DATA LISTING
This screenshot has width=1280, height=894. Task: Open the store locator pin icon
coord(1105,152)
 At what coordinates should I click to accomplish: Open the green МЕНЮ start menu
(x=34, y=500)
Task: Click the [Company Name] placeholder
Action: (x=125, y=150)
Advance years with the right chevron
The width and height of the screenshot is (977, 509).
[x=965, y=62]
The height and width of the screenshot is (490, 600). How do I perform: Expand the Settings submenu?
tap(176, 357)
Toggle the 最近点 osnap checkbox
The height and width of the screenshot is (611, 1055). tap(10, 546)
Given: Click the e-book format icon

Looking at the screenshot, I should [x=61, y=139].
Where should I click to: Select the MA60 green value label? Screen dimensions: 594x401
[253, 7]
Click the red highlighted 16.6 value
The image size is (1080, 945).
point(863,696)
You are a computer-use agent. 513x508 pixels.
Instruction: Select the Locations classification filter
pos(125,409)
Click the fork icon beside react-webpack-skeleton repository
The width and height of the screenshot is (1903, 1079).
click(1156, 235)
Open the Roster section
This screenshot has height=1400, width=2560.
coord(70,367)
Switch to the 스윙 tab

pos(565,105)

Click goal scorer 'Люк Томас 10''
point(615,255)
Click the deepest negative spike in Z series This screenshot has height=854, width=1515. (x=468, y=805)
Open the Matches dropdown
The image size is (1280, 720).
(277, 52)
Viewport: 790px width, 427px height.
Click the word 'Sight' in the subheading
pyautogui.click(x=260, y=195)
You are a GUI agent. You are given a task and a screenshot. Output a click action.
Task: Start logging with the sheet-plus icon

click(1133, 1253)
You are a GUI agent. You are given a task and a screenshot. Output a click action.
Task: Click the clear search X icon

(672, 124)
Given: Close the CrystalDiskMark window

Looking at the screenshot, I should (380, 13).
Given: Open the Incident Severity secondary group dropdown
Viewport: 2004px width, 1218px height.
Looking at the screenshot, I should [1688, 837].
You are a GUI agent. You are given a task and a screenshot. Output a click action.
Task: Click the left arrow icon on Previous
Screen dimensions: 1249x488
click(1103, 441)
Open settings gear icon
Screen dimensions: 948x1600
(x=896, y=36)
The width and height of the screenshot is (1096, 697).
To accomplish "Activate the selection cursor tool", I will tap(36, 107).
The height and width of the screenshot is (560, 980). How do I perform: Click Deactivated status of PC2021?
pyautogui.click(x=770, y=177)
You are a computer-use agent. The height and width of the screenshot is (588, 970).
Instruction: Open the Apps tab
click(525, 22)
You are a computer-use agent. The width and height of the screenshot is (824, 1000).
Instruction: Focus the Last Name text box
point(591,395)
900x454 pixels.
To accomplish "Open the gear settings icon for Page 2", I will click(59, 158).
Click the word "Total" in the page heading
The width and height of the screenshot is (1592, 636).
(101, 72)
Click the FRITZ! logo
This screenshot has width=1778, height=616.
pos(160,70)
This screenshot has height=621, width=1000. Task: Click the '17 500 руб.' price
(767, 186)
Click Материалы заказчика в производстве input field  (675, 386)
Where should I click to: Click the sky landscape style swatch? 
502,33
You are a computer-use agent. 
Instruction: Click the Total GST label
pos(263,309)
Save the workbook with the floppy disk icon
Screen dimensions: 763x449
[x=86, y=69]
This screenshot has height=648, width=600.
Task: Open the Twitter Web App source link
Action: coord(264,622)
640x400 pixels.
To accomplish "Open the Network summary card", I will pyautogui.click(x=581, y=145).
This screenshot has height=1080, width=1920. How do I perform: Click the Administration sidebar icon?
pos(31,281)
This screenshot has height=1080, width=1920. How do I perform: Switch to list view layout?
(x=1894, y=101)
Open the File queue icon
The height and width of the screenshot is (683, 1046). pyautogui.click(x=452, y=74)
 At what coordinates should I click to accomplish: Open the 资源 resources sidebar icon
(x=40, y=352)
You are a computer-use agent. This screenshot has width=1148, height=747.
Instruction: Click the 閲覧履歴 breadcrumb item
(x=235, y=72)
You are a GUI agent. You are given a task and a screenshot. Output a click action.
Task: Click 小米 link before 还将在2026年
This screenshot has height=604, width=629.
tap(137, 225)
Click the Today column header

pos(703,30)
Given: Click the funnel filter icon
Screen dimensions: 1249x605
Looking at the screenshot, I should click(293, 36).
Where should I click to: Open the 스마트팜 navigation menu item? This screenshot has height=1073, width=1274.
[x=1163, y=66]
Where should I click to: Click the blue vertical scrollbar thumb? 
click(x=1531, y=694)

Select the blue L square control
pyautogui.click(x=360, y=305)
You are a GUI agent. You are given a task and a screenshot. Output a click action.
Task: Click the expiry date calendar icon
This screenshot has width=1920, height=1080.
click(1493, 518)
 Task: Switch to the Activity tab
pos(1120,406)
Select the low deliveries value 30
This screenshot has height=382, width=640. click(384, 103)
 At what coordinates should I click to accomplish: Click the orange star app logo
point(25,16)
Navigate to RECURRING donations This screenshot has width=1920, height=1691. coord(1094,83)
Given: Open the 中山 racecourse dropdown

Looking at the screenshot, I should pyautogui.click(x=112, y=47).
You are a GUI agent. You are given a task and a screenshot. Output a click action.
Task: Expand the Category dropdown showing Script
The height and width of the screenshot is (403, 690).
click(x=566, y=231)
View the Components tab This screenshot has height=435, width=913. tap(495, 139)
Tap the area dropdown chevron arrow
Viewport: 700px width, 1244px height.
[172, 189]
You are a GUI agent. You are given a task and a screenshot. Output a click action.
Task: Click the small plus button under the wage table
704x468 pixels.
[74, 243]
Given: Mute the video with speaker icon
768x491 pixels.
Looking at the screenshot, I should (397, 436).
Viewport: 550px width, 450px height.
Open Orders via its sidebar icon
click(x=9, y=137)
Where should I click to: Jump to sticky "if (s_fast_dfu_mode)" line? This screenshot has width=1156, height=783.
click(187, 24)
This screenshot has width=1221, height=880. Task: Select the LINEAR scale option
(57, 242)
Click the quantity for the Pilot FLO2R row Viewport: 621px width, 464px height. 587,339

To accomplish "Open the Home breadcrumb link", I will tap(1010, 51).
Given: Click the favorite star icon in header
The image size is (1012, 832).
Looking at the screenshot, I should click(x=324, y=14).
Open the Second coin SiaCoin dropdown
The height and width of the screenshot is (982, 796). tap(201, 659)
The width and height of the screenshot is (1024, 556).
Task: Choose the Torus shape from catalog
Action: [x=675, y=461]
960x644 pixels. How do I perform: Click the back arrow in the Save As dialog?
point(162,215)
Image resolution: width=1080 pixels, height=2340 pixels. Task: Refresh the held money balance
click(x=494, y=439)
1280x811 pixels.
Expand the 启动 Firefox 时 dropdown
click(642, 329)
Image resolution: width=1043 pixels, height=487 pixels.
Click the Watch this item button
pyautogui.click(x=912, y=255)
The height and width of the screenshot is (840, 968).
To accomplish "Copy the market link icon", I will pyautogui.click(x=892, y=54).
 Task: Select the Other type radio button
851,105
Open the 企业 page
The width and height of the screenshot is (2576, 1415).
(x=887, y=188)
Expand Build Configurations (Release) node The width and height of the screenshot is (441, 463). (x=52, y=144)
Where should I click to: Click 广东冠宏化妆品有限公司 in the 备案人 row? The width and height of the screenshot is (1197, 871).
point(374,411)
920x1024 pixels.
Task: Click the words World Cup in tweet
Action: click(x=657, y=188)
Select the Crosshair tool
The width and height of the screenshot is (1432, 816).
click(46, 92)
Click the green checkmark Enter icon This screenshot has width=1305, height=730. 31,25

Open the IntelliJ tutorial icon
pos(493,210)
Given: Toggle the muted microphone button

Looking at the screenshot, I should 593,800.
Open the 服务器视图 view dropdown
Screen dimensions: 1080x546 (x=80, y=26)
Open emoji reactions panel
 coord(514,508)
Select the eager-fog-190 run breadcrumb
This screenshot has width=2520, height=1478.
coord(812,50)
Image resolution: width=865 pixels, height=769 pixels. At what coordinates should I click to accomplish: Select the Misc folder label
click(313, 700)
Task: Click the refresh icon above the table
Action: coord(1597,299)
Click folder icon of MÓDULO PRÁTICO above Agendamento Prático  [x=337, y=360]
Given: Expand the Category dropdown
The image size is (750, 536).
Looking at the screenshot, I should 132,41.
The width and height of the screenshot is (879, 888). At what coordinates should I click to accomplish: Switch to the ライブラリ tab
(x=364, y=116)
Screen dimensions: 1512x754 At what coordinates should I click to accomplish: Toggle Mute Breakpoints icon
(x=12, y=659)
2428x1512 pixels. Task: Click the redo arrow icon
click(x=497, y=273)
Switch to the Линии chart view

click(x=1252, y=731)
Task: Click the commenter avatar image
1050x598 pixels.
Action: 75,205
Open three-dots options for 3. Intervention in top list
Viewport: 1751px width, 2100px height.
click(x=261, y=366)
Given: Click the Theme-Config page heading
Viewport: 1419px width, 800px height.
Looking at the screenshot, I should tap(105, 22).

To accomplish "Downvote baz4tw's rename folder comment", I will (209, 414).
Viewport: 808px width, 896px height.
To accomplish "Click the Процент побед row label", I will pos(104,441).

REQUIREMENT
Copy the items from the start through the line with "[x=965, y=62]", swapping "store locator" for "location finder" and leaving everything else the same.

WORKED SOLUTION
This screenshot has width=1280, height=894. Task: Open the location finder pin icon
coord(1105,152)
 At what coordinates should I click to accomplish: Open the green МЕНЮ start menu
(x=34, y=500)
Task: Click the [Company Name] placeholder
Action: (x=125, y=150)
Advance years with the right chevron
The width and height of the screenshot is (977, 509).
[x=965, y=62]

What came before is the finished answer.